Figure 4.

AVO-b-induced processing and activation of caspase-8 in HL-60 cells requires activation of caspase-9 and -3. (A) HL-60 cells were treated with 1.0 μg/mL AVO-b for different time intervals (0 to 48 h), and caspase-9 (▲), caspase-8 (■) and caspase-3 (●) activities were determined calorimetrically and expressed as relative percentages to the control untreated cells. The data shown represent the means ± SD of two independent trials for each time point. (B) AVO-b-induced caspase-8 activation in the presence and absence (-) of 35 μM specific caspase-8 inhibitor (z-IETD-fmk), caspase-9 inhibitor (z-LEHD-fmk), caspase-3 inhibitor (z-DEVD-fmk), or 50 μM of the general caspase inhibitor (z-VAD-fmk).

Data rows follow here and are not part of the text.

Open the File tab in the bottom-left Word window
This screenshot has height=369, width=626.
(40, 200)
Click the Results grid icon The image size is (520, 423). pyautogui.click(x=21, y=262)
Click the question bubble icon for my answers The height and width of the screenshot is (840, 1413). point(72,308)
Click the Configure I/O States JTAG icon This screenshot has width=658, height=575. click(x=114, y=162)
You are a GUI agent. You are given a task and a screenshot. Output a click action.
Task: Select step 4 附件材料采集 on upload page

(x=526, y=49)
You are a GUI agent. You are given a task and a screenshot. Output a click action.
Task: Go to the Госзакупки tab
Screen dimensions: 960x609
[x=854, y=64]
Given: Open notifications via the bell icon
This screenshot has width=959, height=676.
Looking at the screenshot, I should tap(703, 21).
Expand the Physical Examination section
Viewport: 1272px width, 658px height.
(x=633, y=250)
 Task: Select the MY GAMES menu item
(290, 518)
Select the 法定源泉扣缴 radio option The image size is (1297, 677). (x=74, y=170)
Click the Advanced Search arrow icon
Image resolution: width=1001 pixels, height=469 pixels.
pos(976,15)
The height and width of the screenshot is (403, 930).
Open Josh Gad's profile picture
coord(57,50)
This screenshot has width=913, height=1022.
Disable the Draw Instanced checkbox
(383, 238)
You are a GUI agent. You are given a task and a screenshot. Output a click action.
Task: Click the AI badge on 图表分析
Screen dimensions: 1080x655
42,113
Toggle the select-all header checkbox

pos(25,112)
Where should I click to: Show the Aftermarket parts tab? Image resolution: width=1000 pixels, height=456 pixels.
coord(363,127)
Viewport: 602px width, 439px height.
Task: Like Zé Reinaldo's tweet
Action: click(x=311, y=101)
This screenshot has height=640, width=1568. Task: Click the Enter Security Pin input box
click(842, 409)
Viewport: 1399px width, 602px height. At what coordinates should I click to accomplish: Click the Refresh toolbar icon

HL-60 cells were incubated with each of the individual caspase inhibitor for 6 hours before the exposure to 1.0 μg/mL AVO-b for an additional 24 h. Caspase-8 activation was analyzed calorimetrically after addition of the substrate Ac-IETD-pNA (the graph) and by immunoblotting with a specific anti-caspase-8 antibody (the Western blot). The results shown represent the percentages of caspase-8 activity relative to the control cells treated with AVO-b alone (-). “Cont.”, represents caspase-8 activity in HL-60 of untreated cells. Results of caspase-8 activity represent the means ± SD of three indecent trials. Statistical analysis showed that all samples treated with specific caspase inhibitors and AVO-b are significantly different (p < 0.05), when compared to cells treated with AVO-b alone.